═══ Data to use ═══

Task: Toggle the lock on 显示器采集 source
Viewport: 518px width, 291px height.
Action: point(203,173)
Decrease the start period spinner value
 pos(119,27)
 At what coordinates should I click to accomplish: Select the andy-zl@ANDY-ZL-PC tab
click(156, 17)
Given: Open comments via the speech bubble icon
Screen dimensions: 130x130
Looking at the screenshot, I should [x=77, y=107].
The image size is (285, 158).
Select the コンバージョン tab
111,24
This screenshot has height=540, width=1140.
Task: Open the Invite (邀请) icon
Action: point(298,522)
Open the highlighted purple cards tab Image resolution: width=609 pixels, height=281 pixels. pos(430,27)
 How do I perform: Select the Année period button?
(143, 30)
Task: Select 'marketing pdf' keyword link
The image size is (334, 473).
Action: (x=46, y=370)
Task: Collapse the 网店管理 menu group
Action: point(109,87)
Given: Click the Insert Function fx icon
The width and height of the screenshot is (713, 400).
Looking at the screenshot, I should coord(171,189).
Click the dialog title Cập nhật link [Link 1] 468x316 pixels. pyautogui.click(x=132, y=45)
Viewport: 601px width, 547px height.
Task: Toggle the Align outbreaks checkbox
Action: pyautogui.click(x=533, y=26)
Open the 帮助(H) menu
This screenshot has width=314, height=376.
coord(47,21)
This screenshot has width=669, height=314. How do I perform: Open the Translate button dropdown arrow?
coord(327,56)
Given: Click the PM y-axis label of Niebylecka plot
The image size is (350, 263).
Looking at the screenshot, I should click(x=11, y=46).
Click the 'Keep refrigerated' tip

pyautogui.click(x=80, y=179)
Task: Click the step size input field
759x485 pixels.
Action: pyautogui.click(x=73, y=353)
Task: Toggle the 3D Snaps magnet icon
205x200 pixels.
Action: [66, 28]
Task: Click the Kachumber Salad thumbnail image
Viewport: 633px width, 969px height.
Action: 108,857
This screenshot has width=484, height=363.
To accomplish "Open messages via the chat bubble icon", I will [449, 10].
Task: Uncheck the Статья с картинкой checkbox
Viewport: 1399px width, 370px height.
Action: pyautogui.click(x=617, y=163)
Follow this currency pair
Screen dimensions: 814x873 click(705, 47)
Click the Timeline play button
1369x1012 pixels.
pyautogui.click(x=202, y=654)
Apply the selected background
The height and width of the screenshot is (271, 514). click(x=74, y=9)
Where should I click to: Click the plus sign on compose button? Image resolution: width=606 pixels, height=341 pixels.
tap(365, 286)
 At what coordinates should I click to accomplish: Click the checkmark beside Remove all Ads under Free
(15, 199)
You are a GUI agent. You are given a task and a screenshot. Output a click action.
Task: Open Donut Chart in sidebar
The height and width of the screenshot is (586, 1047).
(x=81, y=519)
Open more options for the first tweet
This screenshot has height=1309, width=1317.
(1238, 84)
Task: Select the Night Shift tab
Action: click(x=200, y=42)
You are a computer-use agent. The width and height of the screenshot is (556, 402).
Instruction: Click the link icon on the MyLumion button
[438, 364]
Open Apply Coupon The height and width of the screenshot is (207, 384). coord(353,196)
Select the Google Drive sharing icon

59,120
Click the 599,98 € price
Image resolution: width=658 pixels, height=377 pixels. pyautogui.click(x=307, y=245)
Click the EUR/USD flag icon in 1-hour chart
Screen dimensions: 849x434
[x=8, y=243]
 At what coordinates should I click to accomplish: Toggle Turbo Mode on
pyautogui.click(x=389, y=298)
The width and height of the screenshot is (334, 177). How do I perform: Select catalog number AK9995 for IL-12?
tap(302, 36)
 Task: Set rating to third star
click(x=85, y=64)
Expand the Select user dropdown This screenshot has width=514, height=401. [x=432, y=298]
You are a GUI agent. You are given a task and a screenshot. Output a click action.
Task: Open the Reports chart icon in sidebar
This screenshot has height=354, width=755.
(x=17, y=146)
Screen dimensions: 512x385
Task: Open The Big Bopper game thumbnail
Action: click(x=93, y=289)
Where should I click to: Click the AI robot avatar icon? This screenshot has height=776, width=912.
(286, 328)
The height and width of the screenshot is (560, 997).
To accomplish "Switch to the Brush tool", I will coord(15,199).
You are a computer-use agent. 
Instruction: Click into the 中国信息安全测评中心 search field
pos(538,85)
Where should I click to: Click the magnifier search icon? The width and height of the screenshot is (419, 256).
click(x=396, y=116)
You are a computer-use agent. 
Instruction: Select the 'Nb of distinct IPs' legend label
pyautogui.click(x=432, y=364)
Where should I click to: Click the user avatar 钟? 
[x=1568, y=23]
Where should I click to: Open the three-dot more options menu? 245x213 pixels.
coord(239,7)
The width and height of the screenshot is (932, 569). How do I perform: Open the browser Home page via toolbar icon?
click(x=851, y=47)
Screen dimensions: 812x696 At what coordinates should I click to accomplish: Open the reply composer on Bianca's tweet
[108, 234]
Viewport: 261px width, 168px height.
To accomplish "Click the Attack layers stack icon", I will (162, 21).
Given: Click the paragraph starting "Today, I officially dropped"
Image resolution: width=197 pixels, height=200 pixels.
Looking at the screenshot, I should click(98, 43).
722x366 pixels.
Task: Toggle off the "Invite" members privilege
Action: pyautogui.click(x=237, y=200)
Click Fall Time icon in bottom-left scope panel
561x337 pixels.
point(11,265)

═══

> Problem to work on
A faithful copy of the whole listing is needed.

> The answer
Task: Toggle the lock on 显示器采集 source
Viewport: 518px width, 291px height.
Action: point(203,173)
Decrease the start period spinner value
 pos(119,27)
 At what coordinates should I click to accomplish: Select the andy-zl@ANDY-ZL-PC tab
click(156, 17)
Given: Open comments via the speech bubble icon
Screen dimensions: 130x130
Looking at the screenshot, I should [x=77, y=107].
The image size is (285, 158).
Select the コンバージョン tab
111,24
This screenshot has height=540, width=1140.
Task: Open the Invite (邀请) icon
Action: point(298,522)
Open the highlighted purple cards tab Image resolution: width=609 pixels, height=281 pixels. pos(430,27)
 How do I perform: Select the Année period button?
(143, 30)
Task: Select 'marketing pdf' keyword link
The image size is (334, 473).
Action: (x=46, y=370)
Task: Collapse the 网店管理 menu group
Action: point(109,87)
Given: Click the Insert Function fx icon
The width and height of the screenshot is (713, 400).
Looking at the screenshot, I should coord(171,189).
Click the dialog title Cập nhật link [Link 1] 468x316 pixels. pyautogui.click(x=132, y=45)
Viewport: 601px width, 547px height.
Task: Toggle the Align outbreaks checkbox
Action: pyautogui.click(x=533, y=26)
Open the 帮助(H) menu
This screenshot has width=314, height=376.
coord(47,21)
This screenshot has width=669, height=314. How do I perform: Open the Translate button dropdown arrow?
coord(327,56)
Given: Click the PM y-axis label of Niebylecka plot
The image size is (350, 263).
Looking at the screenshot, I should click(x=11, y=46).
Click the 'Keep refrigerated' tip

pyautogui.click(x=80, y=179)
Task: Click the step size input field
759x485 pixels.
Action: pyautogui.click(x=73, y=353)
Task: Toggle the 3D Snaps magnet icon
205x200 pixels.
Action: [66, 28]
Task: Click the Kachumber Salad thumbnail image
Viewport: 633px width, 969px height.
Action: 108,857
This screenshot has width=484, height=363.
To accomplish "Open messages via the chat bubble icon", I will [449, 10].
Task: Uncheck the Статья с картинкой checkbox
Viewport: 1399px width, 370px height.
Action: pyautogui.click(x=617, y=163)
Follow this currency pair
Screen dimensions: 814x873 click(705, 47)
Click the Timeline play button
1369x1012 pixels.
pyautogui.click(x=202, y=654)
Apply the selected background
The height and width of the screenshot is (271, 514). click(x=74, y=9)
Where should I click to: Click the plus sign on compose button? Image resolution: width=606 pixels, height=341 pixels.
tap(365, 286)
 At what coordinates should I click to accomplish: Click the checkmark beside Remove all Ads under Free
(15, 199)
You are a GUI agent. You are given a task and a screenshot. Output a click action.
Task: Open Donut Chart in sidebar
The height and width of the screenshot is (586, 1047).
(x=81, y=519)
Open more options for the first tweet
This screenshot has height=1309, width=1317.
(1238, 84)
Task: Select the Night Shift tab
Action: click(x=200, y=42)
You are a computer-use agent. The width and height of the screenshot is (556, 402).
Instruction: Click the link icon on the MyLumion button
[438, 364]
Open Apply Coupon The height and width of the screenshot is (207, 384). coord(353,196)
Select the Google Drive sharing icon

59,120
Click the 599,98 € price
Image resolution: width=658 pixels, height=377 pixels. pyautogui.click(x=307, y=245)
Click the EUR/USD flag icon in 1-hour chart
Screen dimensions: 849x434
[x=8, y=243]
 At what coordinates should I click to accomplish: Toggle Turbo Mode on
pyautogui.click(x=389, y=298)
The width and height of the screenshot is (334, 177). How do I perform: Select catalog number AK9995 for IL-12?
tap(302, 36)
 Task: Set rating to third star
click(x=85, y=64)
Expand the Select user dropdown This screenshot has width=514, height=401. [x=432, y=298]
You are a GUI agent. You are given a task and a screenshot. Output a click action.
Task: Open the Reports chart icon in sidebar
This screenshot has height=354, width=755.
(x=17, y=146)
Screen dimensions: 512x385
Task: Open The Big Bopper game thumbnail
Action: click(x=93, y=289)
Where should I click to: Click the AI robot avatar icon? This screenshot has height=776, width=912.
(286, 328)
The height and width of the screenshot is (560, 997).
To accomplish "Switch to the Brush tool", I will coord(15,199).
You are a computer-use agent. 
Instruction: Click into the 中国信息安全测评中心 search field
pos(538,85)
Where should I click to: Click the magnifier search icon? The width and height of the screenshot is (419, 256).
click(x=396, y=116)
You are a computer-use agent. 
Instruction: Select the 'Nb of distinct IPs' legend label
pyautogui.click(x=432, y=364)
Where should I click to: Click the user avatar 钟? 
[x=1568, y=23]
Where should I click to: Open the three-dot more options menu? 245x213 pixels.
coord(239,7)
The width and height of the screenshot is (932, 569). How do I perform: Open the browser Home page via toolbar icon?
click(x=851, y=47)
Screen dimensions: 812x696 At what coordinates should I click to accomplish: Open the reply composer on Bianca's tweet
[108, 234]
Viewport: 261px width, 168px height.
To accomplish "Click the Attack layers stack icon", I will (162, 21).
Given: Click the paragraph starting "Today, I officially dropped"
Image resolution: width=197 pixels, height=200 pixels.
Looking at the screenshot, I should click(98, 43).
722x366 pixels.
Task: Toggle off the "Invite" members privilege
Action: pyautogui.click(x=237, y=200)
Click Fall Time icon in bottom-left scope panel
561x337 pixels.
point(11,265)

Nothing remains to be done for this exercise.